For ice not only to appear on the lunar surface but also to be preserved for hundreds of millions or even billions of years without evaporating, extremely low temperatures are required, on the order of minus 160 degrees Celsius. Areas where such temperatures prevail year-round are called cold traps. Many of the permanently shaded areas are also cold traps, but not all, since crater walls can radiate heat inward. In order to identify the best areas to search for ice on the moon, scientists used geometric formulas to calculate which permanently shaded areas are also cold traps and when throughout history they became so.

"The longer an area was a cold trap, the more ice it accumulated," explains Prof. Aaronson. "In most cases, a crater became shaded and a cold trap at the same time - but not always. An example of this is Shackleton Crater, an area that has been shaded for about 3.5 billion years and was considered a promising target for searching for ice, but we found that it only became a cold trap about 500 million years ago. To identify targets for a future mission, we searched for the oldest cold traps, and found several large traps that are more than 3.3 billion years old near the south pole of the moon."

These findings are of great importance at this time, as finding and sampling ice is at the top of the list of goals for the manned missions in NASA's Artemis program, which is expected to land astronauts at the south pole of the moon. In NASA's vision, establishing a permanent camp on the moon in the coming years is supposed to serve as preparation, and perhaps also as a transit station, for manned missions to Mars. "Sample ice will be the golden proof of its existence," says Prof. Aaronson. "It will make it possible to examine how the chemical composition of water on the moon and on the surface of the Earth is similar or different, and will reveal whether and how manned missions to the moon could use ice."
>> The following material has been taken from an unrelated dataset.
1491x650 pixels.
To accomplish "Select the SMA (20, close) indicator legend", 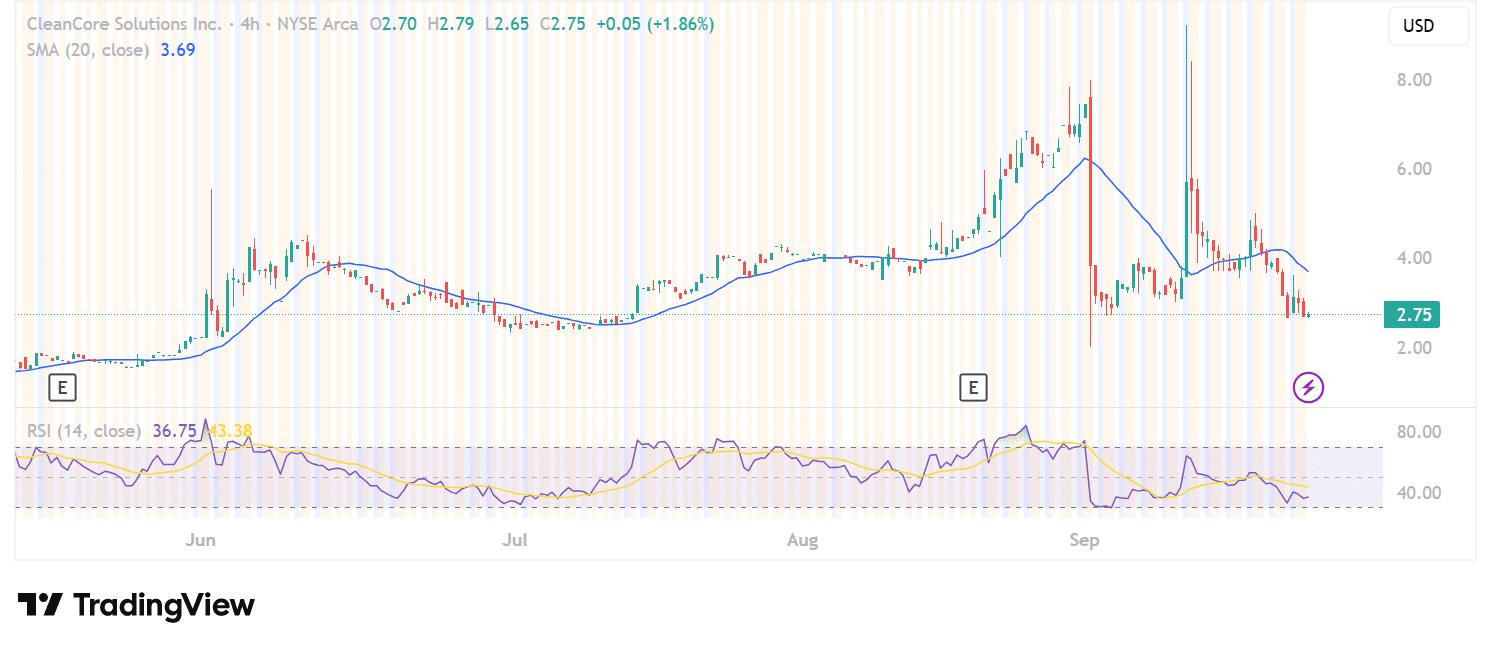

This research is a starting point for future studies and missions that will focus on the oldest cold traps, which are promising targets for searching for ice – primarily a lunar crater known as Haworth. “A spacecraft that lands on the lunar surface will be able to collect a lot of information about the ice stored there,” says Prof. Hein. “Also, using rover vehicles, it will be possible to approach it and even sample it.”

The source of moon water

Although they have not yet determined the source of the moon's water, the scientists have built a simple mathematical model that allows them to explore different possibilities. According to the model, the amount of ice on the moon's surface is affected by three processes: water supply, evaporation, and mixing - a process in which movements of the moon's soil and rocks change the distribution of ice and bury it below the surface. The fact that little ice has been detected in young ice traps and that the ice accumulates slowly over hundreds of millions of years has led to the assessment that the rates of water supply and loss on the moon are relatively rapid, like a faucet filling a perforated bucket.
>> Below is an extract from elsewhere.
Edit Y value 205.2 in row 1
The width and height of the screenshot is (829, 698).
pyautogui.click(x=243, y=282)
One explanation the scientists offer in the article for the source of the moon's water is that volatile water is present in its core and rises to the surface due to volcanic activity. Another possibility is that the source is the solar wind – a stream of hydrogen atoms capable of participating in chemical reactions and creating water on the moon's surface. A third possibility is that it is still asteroid and comet impacts, but not a single event but multiple events that occur every few million years.

"Finding liquid, usable water outside Earth is one of the most important challenges in astronomy," says Prof. Aaronson. "The planned missions to the Moon may allow us to decipher the origin of the water on its surface, but also much more. As Earth's natural satellite, the Moon is an excellent laboratory for learning about the history of our planet and the water on it. We will also be able to learn about the composition and distribution of water that may await us on more distant stars and moons that we have not yet visited."